Tasks to carry out:
(1) In the post about LoRa experiments in Plovdiv, retype the passage starting with "We are working" and going on through "in the gateway.".
(2) Condense the paragraph of the Plovdiv LoRa post that begins "Yesterday we installed" into a short bulleted list that keeps its main facts.
### Text section ###
LoRa experiments in Plovdiv

Screenshot from 2019-02-20 12-24-46

We are working for some months on OSHW LoRa nodes and our goal is to bring up free to use for non for profit Smart City solutions LoRaWAN network which to cover city of Plovdiv .

Yesterday we installed our First LoRaWAN Gateway made with T2-OLinuXino-LIME2-e16GBs16MB + RK831 + +6dBi rod antenna on Rilon Building which is about in the city center and with height good for antenna installation.

You can see on above map – the “Raspberry Pi” is hardcoded in RK831 firmware but do not worry there is industrial grade Linux computer in the gateway.

 

rilon

We start experimenting with our LoRa868 and MOD-LoRa868 modules and made portable GPS tracker device like this:

LoRa-GPS

The results are nice. We cover almost 2km circle around the antenna. With few spots which are shadowed by tall building.

range

The secret in the big distance is the good gain gateway antenna!

We really are impatient to release these LoRa gadgets as soon as possible, but unfortunately it takes much more time than we expected.
### Source data ###
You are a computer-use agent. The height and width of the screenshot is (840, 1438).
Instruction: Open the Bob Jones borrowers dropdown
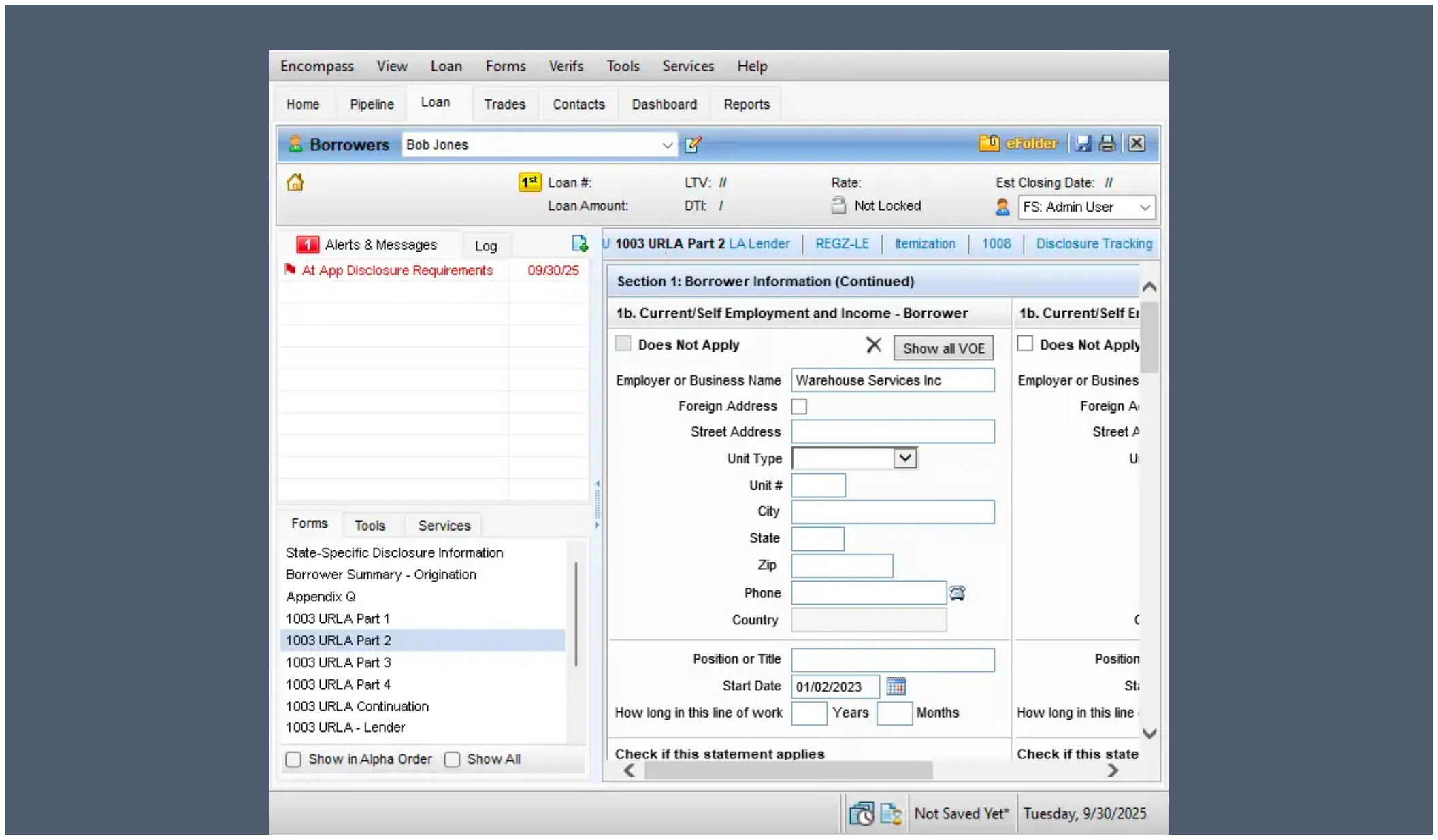pos(666,145)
###
Answers to each task:
(1)
We are working for some months on OSHW LoRa nodes and our goal is to bring up free to use for non for profit Smart City solutions LoRaWAN network which to cover city of Plovdiv .

Yesterday we installed our First LoRaWAN Gateway made with T2-OLinuXino-LIME2-e16GBs16MB + RK831 + +6dBi rod antenna on Rilon Building which is about in the city center and with height good for antenna installation.

You can see on above map – the “Raspberry Pi” is hardcoded in RK831 firmware but do not worry there is industrial grade Linux computer in the gateway.

(2)
- First LoRaWAN Gateway installed yesterday
- Built with T2-OLinuXino-LIME2-e16GBs16MB, RK831, and a +6dBi rod antenna
- Placed on Rilon Building, about in the city center, at a height good for antenna installation